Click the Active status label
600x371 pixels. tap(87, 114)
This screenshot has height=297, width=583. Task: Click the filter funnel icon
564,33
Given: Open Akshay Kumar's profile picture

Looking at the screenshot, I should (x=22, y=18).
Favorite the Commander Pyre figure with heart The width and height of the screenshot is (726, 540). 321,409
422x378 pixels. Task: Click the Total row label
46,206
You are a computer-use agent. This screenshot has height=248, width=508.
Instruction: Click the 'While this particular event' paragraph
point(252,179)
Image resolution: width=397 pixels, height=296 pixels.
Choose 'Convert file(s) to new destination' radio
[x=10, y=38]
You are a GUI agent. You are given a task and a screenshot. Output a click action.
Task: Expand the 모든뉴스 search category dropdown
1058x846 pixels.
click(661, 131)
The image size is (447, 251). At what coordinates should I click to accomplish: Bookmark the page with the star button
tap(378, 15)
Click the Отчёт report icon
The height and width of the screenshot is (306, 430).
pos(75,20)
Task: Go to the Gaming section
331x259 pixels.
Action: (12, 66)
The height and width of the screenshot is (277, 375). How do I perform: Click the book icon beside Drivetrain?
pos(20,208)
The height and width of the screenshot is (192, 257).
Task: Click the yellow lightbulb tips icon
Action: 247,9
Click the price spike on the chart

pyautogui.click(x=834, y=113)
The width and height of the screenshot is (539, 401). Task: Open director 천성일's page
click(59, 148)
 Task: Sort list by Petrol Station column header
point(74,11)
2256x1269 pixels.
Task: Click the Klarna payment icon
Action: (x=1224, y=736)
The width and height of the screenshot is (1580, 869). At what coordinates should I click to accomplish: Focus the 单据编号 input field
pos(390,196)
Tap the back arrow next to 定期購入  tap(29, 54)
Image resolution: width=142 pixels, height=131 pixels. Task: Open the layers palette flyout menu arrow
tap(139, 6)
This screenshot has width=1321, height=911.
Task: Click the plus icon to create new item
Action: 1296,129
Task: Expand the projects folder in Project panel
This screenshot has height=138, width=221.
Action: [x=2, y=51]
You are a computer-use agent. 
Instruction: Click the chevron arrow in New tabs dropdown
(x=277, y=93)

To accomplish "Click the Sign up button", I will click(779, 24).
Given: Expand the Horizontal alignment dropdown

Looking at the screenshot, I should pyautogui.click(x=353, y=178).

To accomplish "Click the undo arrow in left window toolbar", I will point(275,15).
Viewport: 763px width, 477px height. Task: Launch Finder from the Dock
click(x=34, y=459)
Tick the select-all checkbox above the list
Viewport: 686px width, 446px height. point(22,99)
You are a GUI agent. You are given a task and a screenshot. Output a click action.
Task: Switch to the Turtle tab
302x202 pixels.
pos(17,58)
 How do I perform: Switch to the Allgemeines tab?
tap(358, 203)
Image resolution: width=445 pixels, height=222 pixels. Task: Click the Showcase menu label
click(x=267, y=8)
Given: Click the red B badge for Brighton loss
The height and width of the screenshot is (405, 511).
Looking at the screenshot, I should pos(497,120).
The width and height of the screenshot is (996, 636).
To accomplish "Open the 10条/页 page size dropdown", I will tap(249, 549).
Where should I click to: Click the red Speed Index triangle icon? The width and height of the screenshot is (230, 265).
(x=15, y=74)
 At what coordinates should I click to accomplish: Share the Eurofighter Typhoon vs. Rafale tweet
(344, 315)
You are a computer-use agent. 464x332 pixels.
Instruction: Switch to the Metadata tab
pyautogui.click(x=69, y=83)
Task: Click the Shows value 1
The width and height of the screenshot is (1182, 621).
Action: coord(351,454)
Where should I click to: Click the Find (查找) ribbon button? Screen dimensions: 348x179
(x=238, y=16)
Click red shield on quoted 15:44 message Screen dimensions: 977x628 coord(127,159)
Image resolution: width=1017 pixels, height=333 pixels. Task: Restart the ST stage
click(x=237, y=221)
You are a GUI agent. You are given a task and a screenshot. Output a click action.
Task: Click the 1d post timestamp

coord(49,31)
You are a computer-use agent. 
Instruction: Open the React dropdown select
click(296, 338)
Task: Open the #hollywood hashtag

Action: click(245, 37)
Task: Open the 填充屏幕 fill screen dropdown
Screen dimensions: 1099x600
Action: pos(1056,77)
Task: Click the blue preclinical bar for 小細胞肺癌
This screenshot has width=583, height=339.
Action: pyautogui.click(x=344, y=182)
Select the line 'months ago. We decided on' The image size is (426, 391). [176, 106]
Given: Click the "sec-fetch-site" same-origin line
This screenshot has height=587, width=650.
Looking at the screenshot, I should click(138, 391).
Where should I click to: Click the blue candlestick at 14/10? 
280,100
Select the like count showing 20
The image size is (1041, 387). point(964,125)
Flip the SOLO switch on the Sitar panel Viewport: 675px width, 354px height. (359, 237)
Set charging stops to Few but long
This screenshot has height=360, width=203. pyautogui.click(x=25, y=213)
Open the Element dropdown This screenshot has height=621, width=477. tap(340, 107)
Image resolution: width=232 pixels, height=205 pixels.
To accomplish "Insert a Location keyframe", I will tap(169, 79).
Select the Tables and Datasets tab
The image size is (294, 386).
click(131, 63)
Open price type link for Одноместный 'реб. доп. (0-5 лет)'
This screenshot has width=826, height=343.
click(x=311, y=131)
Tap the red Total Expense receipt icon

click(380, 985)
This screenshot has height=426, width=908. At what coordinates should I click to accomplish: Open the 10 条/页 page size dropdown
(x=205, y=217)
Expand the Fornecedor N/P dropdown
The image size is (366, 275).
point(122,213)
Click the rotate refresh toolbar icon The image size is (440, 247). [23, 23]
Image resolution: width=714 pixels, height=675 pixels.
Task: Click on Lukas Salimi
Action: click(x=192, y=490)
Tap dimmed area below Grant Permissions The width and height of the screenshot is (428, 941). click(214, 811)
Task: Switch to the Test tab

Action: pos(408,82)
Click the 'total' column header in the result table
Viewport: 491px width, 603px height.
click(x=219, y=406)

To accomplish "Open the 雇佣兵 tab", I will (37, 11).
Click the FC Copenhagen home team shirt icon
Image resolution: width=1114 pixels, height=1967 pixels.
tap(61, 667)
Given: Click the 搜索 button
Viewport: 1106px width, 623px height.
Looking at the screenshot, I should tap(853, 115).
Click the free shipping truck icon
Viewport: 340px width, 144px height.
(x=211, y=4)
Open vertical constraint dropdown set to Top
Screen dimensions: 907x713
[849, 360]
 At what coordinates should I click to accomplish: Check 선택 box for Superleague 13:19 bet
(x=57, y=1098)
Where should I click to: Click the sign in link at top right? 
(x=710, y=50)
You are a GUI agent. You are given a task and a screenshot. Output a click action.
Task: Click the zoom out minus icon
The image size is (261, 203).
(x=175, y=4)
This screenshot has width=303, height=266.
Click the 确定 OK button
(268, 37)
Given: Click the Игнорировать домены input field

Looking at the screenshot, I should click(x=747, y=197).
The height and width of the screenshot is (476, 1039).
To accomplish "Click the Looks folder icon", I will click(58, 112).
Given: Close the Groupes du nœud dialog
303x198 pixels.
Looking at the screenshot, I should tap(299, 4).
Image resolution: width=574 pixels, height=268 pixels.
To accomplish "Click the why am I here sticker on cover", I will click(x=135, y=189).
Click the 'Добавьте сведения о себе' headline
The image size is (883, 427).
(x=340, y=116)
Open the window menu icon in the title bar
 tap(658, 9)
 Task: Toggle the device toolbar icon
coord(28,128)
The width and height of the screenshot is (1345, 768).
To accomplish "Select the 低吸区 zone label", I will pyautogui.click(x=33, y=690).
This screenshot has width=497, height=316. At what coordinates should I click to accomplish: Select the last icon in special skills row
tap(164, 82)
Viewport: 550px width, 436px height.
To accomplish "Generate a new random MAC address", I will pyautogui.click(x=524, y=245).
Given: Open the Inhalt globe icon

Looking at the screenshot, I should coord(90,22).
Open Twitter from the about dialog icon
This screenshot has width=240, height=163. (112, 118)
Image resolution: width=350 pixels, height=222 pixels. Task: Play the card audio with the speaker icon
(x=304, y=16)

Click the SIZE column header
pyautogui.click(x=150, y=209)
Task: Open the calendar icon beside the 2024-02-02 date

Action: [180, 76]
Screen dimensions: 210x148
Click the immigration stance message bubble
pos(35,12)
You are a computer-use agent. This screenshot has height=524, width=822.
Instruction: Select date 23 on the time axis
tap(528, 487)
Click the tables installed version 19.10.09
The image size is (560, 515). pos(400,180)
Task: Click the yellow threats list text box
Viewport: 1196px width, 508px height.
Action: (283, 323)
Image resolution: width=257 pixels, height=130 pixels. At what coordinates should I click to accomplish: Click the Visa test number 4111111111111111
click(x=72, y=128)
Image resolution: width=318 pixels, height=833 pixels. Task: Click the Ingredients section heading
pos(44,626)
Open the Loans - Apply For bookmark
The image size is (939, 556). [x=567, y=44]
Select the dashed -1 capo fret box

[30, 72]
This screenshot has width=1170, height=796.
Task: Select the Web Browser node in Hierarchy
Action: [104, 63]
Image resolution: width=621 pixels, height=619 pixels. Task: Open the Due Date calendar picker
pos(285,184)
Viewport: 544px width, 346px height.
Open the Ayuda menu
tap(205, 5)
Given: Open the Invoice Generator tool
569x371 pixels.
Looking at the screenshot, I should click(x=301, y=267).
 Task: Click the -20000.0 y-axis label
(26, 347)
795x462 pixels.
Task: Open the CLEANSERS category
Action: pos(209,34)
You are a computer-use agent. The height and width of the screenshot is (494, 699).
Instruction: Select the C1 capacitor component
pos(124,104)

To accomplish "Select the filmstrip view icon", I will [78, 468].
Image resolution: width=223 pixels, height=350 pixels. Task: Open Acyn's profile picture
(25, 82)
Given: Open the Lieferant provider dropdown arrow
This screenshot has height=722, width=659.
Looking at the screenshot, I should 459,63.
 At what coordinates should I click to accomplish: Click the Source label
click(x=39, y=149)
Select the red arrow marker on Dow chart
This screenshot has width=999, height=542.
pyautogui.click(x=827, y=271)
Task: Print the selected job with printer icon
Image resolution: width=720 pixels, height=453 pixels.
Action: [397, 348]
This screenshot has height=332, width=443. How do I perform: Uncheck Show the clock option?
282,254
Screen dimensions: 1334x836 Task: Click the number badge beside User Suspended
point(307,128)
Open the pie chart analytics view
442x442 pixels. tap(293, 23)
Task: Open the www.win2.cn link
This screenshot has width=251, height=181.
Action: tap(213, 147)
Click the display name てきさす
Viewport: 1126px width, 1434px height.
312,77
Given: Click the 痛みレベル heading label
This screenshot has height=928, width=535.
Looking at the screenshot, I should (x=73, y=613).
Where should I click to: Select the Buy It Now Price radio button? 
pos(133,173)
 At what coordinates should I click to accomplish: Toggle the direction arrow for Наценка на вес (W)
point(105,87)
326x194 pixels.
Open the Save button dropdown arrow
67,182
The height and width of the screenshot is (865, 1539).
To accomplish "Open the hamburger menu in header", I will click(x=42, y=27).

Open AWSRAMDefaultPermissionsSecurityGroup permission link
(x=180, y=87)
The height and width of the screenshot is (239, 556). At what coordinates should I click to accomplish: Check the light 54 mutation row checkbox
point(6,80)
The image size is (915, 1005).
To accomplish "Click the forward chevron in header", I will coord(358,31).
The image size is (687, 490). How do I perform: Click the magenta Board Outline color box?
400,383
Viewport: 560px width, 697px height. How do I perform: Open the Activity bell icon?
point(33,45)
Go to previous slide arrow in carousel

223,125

What you need to do –
Take every line of the material that contains the word "panel", and copy it.

Result below –
Task: Expand the projects folder in Project panel
Flip the SOLO switch on the Sitar panel Viewport: 675px width, 354px height. (359, 237)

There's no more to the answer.